BMWがベンツに吸収合併される!? 危機を救ったノイエクラッセ「1500」誕生から60周年
ノイエクラッセからアルピナも誕生した!
1500の開発にあたり、BMWは自ら「ノイエ・クラッセ」を標榜し、ゆるぎない自信のほどをうかがわせた。これは、従来同じカテゴリーで製作されたいかなるサルーンと比較しても、走行性能や操縦性、快適性、さらには安全性に至るまで遥かに上回っているため、もはや新しいクラス分けが必要という企業スタンスをアピールしたキャッチだったのだ。
しかも、彼らの自信に満ち溢れたコミットメントは、1960年代初頭の自動車界の技術レベルにおいては、すべて真実と認めざるを得ないものであったようだ。
●“新しいクラス”とチューニング文化を構築することに成功
こうしてショーデビューの1年後、1962年10月からデリバリーが開始された1500は、BMW復活を期して多大な投資をおこなったクヴァント・ファミリーをはじめとする首脳陣の期待に応えて、同社始まって以来の大ヒットを博した。
しかしBMW技術陣は開発の手綱を緩めることなく、次々とノイエ・クラッセの排気量拡大/改良モデルを世に送り出していく。まずは1500の正式リリース翌年にあたる1963年に、エンジンを1773ccに拡大した上級バージョン「1800」が登場。さらにツインキャブレター化した高性能版「1800TI」も設定された。

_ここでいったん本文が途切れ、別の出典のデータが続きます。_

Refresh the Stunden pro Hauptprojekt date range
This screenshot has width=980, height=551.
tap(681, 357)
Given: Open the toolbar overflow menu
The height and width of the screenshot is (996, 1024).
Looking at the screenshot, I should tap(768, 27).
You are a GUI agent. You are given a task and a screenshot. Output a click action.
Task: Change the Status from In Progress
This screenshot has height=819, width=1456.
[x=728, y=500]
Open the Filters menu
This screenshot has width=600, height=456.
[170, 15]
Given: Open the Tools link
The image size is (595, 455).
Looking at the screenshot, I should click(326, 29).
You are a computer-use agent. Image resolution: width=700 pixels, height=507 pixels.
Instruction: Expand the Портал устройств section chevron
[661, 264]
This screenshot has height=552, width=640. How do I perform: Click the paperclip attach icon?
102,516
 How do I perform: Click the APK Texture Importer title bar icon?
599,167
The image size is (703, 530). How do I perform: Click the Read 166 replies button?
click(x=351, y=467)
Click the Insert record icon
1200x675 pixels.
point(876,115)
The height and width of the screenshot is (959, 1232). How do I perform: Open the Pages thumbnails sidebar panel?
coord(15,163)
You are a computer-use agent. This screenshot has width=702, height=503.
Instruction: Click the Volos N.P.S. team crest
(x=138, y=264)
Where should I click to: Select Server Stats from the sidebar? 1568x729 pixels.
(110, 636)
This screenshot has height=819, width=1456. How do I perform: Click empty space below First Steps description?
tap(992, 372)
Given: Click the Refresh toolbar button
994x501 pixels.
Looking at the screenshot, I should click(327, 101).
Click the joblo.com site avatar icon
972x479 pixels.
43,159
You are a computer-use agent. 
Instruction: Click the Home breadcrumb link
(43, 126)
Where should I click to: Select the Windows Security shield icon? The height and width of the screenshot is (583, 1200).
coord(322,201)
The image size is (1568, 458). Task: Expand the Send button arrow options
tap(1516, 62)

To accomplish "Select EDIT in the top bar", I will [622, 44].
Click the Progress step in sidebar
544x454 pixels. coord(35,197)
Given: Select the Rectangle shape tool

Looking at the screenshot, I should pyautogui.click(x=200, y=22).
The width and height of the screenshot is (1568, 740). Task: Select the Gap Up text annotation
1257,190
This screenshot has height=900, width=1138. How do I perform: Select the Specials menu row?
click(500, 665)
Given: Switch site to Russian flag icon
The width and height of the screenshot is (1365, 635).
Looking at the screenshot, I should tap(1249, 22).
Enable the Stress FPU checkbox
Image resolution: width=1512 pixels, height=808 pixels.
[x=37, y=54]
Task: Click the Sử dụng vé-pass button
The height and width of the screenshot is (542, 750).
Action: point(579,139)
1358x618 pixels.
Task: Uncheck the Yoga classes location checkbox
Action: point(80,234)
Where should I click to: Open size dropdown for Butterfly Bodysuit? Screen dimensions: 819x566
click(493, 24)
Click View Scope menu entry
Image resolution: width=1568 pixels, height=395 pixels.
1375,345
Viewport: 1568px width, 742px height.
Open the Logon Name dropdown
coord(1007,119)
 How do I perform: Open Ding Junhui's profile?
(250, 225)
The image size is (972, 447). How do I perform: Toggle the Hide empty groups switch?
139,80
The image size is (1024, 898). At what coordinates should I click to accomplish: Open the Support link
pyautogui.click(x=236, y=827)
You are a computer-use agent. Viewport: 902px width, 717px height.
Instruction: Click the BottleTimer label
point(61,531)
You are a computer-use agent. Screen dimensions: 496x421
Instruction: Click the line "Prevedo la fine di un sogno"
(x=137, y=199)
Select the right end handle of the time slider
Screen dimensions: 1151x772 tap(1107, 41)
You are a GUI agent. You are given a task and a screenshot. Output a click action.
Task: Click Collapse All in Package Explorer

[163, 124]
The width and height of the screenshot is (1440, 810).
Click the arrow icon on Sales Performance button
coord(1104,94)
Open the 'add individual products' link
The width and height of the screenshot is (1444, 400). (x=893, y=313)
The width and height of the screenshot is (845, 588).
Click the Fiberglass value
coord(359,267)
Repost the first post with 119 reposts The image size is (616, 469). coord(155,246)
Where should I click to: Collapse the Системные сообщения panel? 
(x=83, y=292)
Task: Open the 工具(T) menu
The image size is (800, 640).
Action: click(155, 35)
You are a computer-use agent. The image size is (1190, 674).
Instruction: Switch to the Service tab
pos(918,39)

次いで、ノイエ・クラッセの発表以来ベーシックレンジを守った1500は、1964年から1573ccの「1600」にとって代わられる。また1966年には、最上級バージョンとして「2000」および「2000TI」、クーゲルフィッシャー製インジェクションによって130psを発生する「2000tii」も追加設定される。
その傍ら、一連のノイエ・クラッセのホイールベースや全長/全幅を短縮、2ドア化した「1600−2」が1966年に新シリーズとして追加設定された。その2リッター版が、のちにノイエ・クラッセと同等かそれ以上の名車として称賛される「2002」シリーズとなったのである。
そして1972年、ついに現行に至る5シリーズの開祖としてE12型「520」がデビュー。BMWの命運を切り拓いたノイエ・クラッセは、静かに歴史の幕を下ろしたのだ。
ところで、BMWノイエ・クラッセの卓越したパフォーマンスは、モータースポーツの分野でもいかんなく発揮されることになる。
とくに、この時代からヨーロッパで人気を高めていたツーリングカーレースに向けて、130psに増強した1800ccエンジンに5速MTを組み合わせたエボリューションモデル「1800TI/SA」を1964年から200台のみ生産。1965年の「スパ・フランコルシャン24時間レース」で総合優勝を果たすなど、輝かしい戦果を収めた。
加えて、当時の西ドイツで勃興しつつあったチューニングブランドにとってもノイエ・クラッセは最高の素材となったのだが、そんなチューナーのなかでも代表格として挙げるべきが、1965年に創業された「アルピナ(ALPINA)」であろう。
アルピナは、ブルカルト・ボーフェンジーペンが設立したチューニング専門工房である。もともとは自身の趣味として、BMW1500純正のソレックス製シングルキャプレターを、ウェーバー社製のキャブレター2基へと変更するためのマニフォールドを開発したことに端を発し、当初は友人たちのリクエストに応じてBMW各モデルのチューンを手掛けてゆく。
ところが、ボーフェンジーペンの技術力はあっという間に知れ渡り、アルピナ創業とほぼ時を同じくしてBMW本社の公認を獲得することになってしまう。
そして、現在に至るまでBMWと緊密な関係を保ちながら、素晴らしいコンプリートカーを送り出しているのは周知の事実である。
BMWを危機から救い、ドイツのチューニング文化にも絶大な貢献を果たしたノイエ・クラッセは、真の名作として後世まで語り継がれるべき偉大なモデルなのである。